**TASK:** Rewrite the entries below as a JSON list of strings with one string per line. Leave out blank lines.

***

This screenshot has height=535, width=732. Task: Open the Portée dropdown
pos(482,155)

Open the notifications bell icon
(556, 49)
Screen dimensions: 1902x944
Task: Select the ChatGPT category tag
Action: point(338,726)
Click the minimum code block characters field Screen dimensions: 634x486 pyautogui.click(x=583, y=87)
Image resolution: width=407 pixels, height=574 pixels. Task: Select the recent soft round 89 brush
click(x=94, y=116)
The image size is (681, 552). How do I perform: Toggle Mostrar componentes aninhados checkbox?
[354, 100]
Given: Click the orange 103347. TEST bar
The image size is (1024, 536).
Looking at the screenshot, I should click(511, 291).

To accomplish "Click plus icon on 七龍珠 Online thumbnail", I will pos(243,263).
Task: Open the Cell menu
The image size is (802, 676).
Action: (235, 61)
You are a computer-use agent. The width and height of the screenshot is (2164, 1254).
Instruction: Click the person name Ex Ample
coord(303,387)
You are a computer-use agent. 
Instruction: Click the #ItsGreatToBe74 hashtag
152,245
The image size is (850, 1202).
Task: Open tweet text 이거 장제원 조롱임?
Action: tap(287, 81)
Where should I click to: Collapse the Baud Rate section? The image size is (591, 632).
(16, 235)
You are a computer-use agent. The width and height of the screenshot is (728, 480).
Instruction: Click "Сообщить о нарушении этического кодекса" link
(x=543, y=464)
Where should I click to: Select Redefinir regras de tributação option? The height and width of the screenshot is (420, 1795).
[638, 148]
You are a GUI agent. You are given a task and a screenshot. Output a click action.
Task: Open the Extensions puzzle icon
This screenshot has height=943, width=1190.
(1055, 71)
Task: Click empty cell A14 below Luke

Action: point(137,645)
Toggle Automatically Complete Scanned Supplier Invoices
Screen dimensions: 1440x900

***

**RESULT:**
[
  "This screenshot has height=535, width=732. Task: Open the Portée dropdown",
  "pos(482,155)",
  "Open the notifications bell icon",
  "(556, 49)",
  "Screen dimensions: 1902x944",
  "Task: Select the ChatGPT category tag",
  "Action: point(338,726)",
  "Click the minimum code block characters field Screen dimensions: 634x486 pyautogui.click(x=583, y=87)",
  "Image resolution: width=407 pixels, height=574 pixels. Task: Select the recent soft round 89 brush",
  "click(x=94, y=116)",
  "The image size is (681, 552). How do I perform: Toggle Mostrar componentes aninhados checkbox?",
  "[354, 100]",
  "Given: Click the orange 103347. TEST bar",
  "The image size is (1024, 536).",
  "Looking at the screenshot, I should click(511, 291).",
  "To accomplish \"Click plus icon on 七龍珠 Online thumbnail\", I will pos(243,263).",
  "Task: Open the Cell menu",
  "The image size is (802, 676).",
  "Action: (235, 61)",
  "You are a computer-use agent. The width and height of the screenshot is (2164, 1254).",
  "Instruction: Click the person name Ex Ample",
  "coord(303,387)",
  "You are a computer-use agent. ",
  "Instruction: Click the #ItsGreatToBe74 hashtag",
  "152,245",
  "The image size is (850, 1202).",
  "Task: Open tweet text 이거 장제원 조롱임?",
  "Action: tap(287, 81)",
  "Where should I click to: Collapse the Baud Rate section? The image size is (591, 632).",
  "(16, 235)",
  "You are a computer-use agent. The width and height of the screenshot is (728, 480).",
  "Instruction: Click \"Сообщить о нарушении этического кодекса\" link",
  "(x=543, y=464)",
  "Where should I click to: Select Redefinir regras de tributação option? The height and width of the screenshot is (420, 1795).",
  "[638, 148]",
  "You are a GUI agent. You are given a task and a screenshot. Output a click action.",
  "Task: Open the Extensions puzzle icon",
  "This screenshot has height=943, width=1190.",
  "(1055, 71)",
  "Task: Click empty cell A14 below Luke",
  "Action: point(137,645)",
  "Toggle Automatically Complete Scanned Supplier Invoices",
  "Screen dimensions: 1440x900"
]